腹に突き刺さる透明の氷柱を赤い滴が伝い、ぽつぽつと砂を濡らしていく。
「ぐっ、はぁ……――こんなもん、かよ」
「ケ、ケルビムの癖に生意気なんだよ!君に僕の氷が溶かせるのか!」
「やってやる」と、焔の口元が弧を描いた。
爛々とした黒い眼差しの中で陽炎のように炎が揺れる。
それを合図に、一瞬にして焔の体を赤い炎が包み込み、焔の黒髪が揺れた。
炎に押し返されるように氷柱が溶け始める。
「そんなっ!?だって、僕は――」
セラフィムなんだと叫ぼうとするカロウ・ヴに、炎に包まれた焔がゆらりと刀を振り上げた。
脇腹から血がぼたぼたと垂れ流されている。
腕や足には裂傷がいくつも走り、立っていることですらやっとの状態に見えた。
だがそれでも、焔は二本の足でしっかりと大地を踏み、自分に向けて刀を振り上げている。
「ケルビムのくせに!?」
「それがどうした」
恐ろしいほどに落ち着いた声音が、心の底から関係ないと否定するように切り捨てた。
感情が一色に染まった瞳が、カロウ・ヴを見下ろし、刀を振り下ろす。
受け止めた薙刀の柄を、赤い炎を纏った刀が気持ちがいいほど真っ二つに両断する。
カロウ・ヴは息を呑み、目を見開いた。
カロウ・ヴの目の前に氷の壁が現れると、焔は刀を叩き付ける。
氷の壁にピシリと亀裂が走った。
亀裂が大きく走り、氷はカロウ・ヴの目の前でガラスのように粉々に砕け散る。
(こんなところで、僕は――)
嫌な汗がどっと溢れ出した。
(ケルビムなんかに)
体が後ろに傾いていく中、倒れ行く体を引き寄せるように、カロウ・ヴの胸倉を焔の手が掴んだ。
体が強く引き寄せられ、頭が強かに打ち付けられる。
閉じた瞼の中で一瞬閃光が散り、頭が割れるような衝撃が襲う。
(殺されるのか?)
焔がおもむろに刀を投げ捨て、拳を振り上げた。
鈍い音が響く。
顔面に拳がのめり込み、カロウ・ヴは顔面に強い衝撃を受けて弾かれたように首を仰け反らせる。
何が起きたのかよく分からない。
ただ、刀で斬られたわけではないことだけが分かるが、痛みに目が開けられない。
そのまま、今度は右頬に強い打撃を受け、体がそのまま横倒しに吹き飛び、倒れた。
首がもげるかと思ったが、口の中から血だらけの歯が転がり落ち、カロウ・ヴは頬を押さえたまま目を見開く。

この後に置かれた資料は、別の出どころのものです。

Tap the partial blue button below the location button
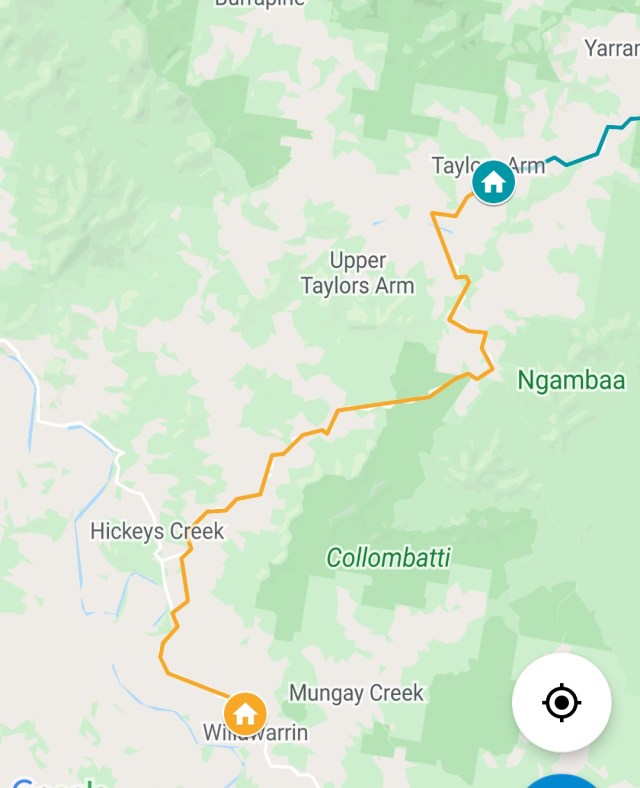 563,782
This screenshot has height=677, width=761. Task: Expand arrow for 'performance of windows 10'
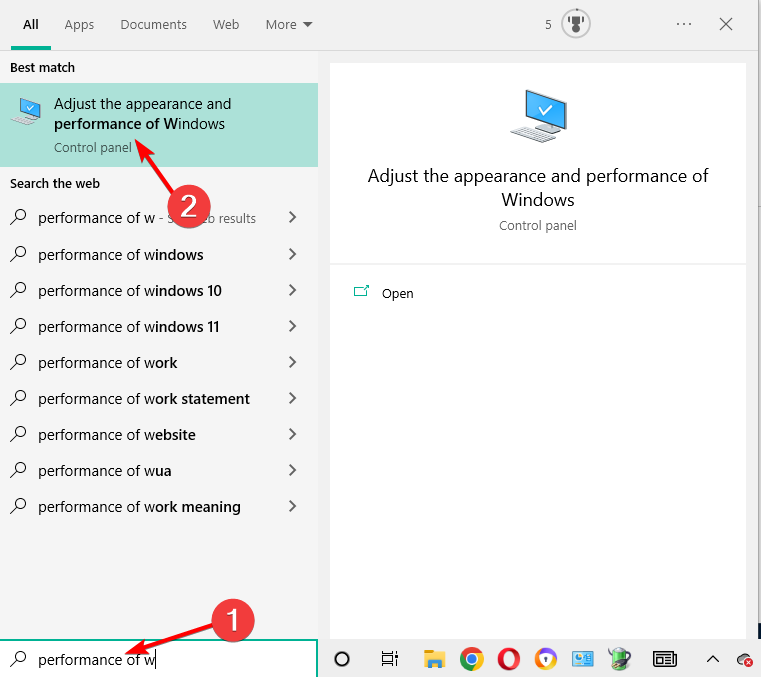292,291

肩で呼吸をする焔の拳も額も、カロウ・ヴだけの血ではなく、焔自身の血に赤く染まっていた。
「ってぇー!あー、くそっ!」
焔はカロウ・ヴを殴った拳を開いて、手をひらひらと振る。
憑き物が落ちたかのようにすっきりした面持ちで、焔が鼻息荒く、勝ち誇ったように息を吐く。
「よっしゃあ!見てたか、柚!」
焔が後ろへと振り返った。
その言葉に、戦いに魅入っていたイカロスやゲシュペンストがはっとしたように振り返る。
そこには呼吸も整わない柚が、何かを堪えるように強くスカートを握り締め、立ち尽くしていた。